The character is colored blue instead of yellow, because of his “melancholic disposition” and as an homage to the Brazilian version of Sesame Street that De Corte grew up with, where Big Bird’s counterpart Garibaldo was blue and surprisingly, not as an homage to Big Bird as the "Blue Bird of Happiness" from Follow That Bird.

The Big Bird sculpture is made of about 7,000 individually placed laser-cut aluminum feathers.


A press release reveled that he’s holding a ladder, “suggesting the possibility of passage back to Earth or to other galaxies."

“Alex Da Corte’s bold work for the Cantor Roof Garden oscillates between joy and melancholy, and brings a playful message of optimism and reflection,” Max Hollein, Marina Kellen French Director of The Met said.

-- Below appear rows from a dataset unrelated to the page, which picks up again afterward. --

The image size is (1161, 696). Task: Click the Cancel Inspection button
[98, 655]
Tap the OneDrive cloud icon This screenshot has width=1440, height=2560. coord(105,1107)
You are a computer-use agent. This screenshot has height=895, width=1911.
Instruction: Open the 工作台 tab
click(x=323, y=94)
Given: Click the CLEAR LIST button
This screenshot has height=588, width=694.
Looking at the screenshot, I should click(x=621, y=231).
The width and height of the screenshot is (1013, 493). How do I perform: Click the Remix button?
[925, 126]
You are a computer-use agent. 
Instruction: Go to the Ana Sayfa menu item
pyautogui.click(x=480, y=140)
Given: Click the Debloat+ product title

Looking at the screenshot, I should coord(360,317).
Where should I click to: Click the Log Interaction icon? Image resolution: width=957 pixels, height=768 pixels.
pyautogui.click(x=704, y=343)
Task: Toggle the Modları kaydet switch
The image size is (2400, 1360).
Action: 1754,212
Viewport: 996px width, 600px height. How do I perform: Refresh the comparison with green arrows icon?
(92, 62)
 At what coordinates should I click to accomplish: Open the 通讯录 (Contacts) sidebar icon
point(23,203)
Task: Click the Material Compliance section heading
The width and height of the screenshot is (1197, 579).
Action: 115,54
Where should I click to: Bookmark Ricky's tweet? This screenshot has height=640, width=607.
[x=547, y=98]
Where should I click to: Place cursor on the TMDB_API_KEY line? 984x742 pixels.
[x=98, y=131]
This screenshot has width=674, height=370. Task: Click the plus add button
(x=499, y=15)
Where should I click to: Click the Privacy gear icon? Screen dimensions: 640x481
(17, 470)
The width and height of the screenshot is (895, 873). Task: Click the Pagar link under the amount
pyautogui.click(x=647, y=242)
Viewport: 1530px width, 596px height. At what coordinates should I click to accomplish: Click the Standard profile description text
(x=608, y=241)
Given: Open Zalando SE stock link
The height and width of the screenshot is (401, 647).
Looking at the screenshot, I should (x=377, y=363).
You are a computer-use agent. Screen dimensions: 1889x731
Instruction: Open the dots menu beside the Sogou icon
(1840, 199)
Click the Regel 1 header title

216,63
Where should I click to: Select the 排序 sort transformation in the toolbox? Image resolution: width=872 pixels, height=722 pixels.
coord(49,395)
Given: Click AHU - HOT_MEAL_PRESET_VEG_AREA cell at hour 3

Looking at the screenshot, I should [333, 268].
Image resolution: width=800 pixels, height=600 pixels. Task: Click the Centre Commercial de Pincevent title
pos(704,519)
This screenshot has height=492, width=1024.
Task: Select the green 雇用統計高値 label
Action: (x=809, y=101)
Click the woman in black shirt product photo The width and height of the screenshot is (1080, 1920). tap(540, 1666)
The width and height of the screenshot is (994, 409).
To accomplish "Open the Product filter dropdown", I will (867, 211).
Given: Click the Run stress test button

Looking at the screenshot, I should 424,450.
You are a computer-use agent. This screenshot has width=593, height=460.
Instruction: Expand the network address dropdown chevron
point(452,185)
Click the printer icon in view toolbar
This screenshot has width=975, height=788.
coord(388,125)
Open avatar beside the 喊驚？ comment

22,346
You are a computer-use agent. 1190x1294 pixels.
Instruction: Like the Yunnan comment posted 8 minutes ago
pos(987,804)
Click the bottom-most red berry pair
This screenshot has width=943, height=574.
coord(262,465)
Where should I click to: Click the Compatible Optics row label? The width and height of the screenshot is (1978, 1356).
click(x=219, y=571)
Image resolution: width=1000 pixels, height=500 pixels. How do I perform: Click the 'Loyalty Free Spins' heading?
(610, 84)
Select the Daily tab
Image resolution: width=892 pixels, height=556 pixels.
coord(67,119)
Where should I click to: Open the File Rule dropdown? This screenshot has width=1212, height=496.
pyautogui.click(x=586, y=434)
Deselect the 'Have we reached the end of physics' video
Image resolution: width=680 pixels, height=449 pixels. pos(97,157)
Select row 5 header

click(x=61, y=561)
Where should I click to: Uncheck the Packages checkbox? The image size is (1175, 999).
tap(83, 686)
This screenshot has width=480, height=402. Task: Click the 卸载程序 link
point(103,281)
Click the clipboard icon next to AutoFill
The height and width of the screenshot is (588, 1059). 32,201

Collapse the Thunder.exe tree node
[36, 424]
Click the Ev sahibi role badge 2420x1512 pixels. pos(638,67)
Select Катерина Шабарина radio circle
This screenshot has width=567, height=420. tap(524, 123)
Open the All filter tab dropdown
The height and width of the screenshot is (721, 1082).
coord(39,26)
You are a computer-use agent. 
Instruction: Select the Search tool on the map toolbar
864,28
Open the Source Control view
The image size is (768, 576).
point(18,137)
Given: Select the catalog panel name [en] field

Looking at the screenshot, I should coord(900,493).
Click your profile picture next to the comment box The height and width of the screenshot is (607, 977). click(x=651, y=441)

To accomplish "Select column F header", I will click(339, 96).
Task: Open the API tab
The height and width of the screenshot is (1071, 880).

“The installation, which the artist initiated just as the pandemic was taking hold, invites us to look through a familiar, popular, modern lens at our own condition in a transformed emotional landscape. As the sculpture gently rotates in the wind, it calls us in an assuring way to pause and reflect: We are reminded that stability is an illusion, but ultimately what we see is a statement of belief in the potential of transformation.”






About the artist:
(From The Met)

Alex Da Corte (American, born 1980) has been commissioned to create a site-specific installation for The Met’s Iris and B. Gerald Cantor Roof Garden. The Roof Garden Commission: Alex Da Corte, As Long as the Sun Lasts will be on view from April 16 through October 31, 2021. It is the ninth in a series of site-specific commissions for the outdoor space

Alex Da Corte was born in Camden, New Jersey, and lives and works in Philadelphia. After training as an animator at the School of Visual Arts in New York City, he received a BFA in Printmaking/Fine Arts from the University of the Arts in Philadelphia and an MFA from Yale University. Working across a range of media including film, performance, painting, installation, and sculpture, Da Corte’s practice is invested in deconstructing and reinventing those objects and cultural icons that are not only familiar and beloved, but also contested. His work was included in the 2019 Venice Biennale and the 2018 Carnegie International in Pittsburgh. Museums that have mounted solo exhibitions include the Prada Rong Zhai (2020), Kölnischer Kunstverein in Cologne (2018), Secession in Vienna (2017), MASS MoCA in North Adams, Massachusetts (2016), and the Museum Boijmans Van Beuningen in Rotterdam (2015). In March 2020, Da Corte reinvented Allan Kaprow’s performance Chicken (1962) as part of Invisible City: Philadelphia and the Vernacular Avant-Garde.

"As Long as the Sun Lasts" is on view from April 16 through October 31, 2021 at the Metropolitan Museum of Art in NYC.